Carlitos is smuggled by college students who need to pay tuition. He is almost sold off to a drug dealer by a heroin addict. Rosario spends a good part of the movie going from house to house looking for a job. Carlitos and his friend Enrique end up working at a diner together but only sharing the wages of one worker, at a place that didn't bat an eye at hiring a 9-year-old.

Yet among such despair, the movie also portrays the immense solidarity among groups of people who face a common oppression. Various times throughout his journey, Carlitos is helped by perfect strangers, whether it is by a woman who helps house undocumented workers, or traveling musicians portrayed by Los Tigres Del Norte who give him a ride, or other fellow undocumented travelers willing to lend a helping hand to Carlitos because, in his struggle, they see their own.

Like the struggle of Elvira Arellano, an undocumented immigrant who fought to stay in the U.S. to care for her son, La Misma Luna puts a human face to the debate over immigration. It also blends the various seemingly complex aspects of immigration--licenses, human trafficking, splitting of families and abuses at the workplace--and shows how they affect the day-to-day lives of undocumented immigrants.

When people can see the experiences of undocumented immigrants in these terms, the right-wing ideas that seek to paint all immigrants as terrorists, drug traffickers or by other racist stereotypes seem to fall by the wayside.

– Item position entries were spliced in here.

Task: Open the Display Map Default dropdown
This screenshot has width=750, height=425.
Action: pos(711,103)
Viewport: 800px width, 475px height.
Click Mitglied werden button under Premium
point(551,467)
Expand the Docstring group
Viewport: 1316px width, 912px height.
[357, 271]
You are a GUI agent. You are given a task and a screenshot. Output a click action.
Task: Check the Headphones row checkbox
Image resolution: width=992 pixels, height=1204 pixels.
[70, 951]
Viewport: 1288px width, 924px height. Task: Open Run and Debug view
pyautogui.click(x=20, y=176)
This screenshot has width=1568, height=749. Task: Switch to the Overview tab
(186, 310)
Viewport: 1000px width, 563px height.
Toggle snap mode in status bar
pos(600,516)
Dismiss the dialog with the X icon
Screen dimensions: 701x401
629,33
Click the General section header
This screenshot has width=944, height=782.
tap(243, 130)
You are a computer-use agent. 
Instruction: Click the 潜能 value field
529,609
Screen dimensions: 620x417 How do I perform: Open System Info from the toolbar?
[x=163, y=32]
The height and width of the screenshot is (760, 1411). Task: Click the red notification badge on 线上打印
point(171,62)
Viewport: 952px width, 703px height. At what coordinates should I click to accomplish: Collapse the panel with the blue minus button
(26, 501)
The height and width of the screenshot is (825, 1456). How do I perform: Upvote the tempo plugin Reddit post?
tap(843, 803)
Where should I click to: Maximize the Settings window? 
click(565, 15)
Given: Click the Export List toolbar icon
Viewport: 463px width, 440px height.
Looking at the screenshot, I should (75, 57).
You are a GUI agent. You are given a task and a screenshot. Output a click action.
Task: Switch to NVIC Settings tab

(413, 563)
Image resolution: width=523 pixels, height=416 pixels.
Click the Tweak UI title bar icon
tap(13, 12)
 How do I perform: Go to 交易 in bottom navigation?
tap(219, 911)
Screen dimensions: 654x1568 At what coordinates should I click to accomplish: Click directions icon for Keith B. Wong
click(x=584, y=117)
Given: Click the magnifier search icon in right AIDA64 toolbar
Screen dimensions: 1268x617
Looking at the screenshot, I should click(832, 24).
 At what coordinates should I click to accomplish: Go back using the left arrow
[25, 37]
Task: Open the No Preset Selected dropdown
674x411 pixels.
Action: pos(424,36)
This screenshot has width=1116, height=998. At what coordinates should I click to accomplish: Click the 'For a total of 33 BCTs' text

A movie like this is good at showing the real face of the undocumented as people struggling to make ends meet and provide a future for their kids under the immense obstacles of our nation's backward immigration laws and a system that is willing to separate families and destroy lives just for a quick buck.

In the end, Carlitos learns through his journey about how rough it is to live through what his mother had to go through for him and he loses his initial resentment of his mother. His friend Enrique puts it best, "Nobody chooses to live like this, unless they have a good reason. I'm sure for her, you're a good reason."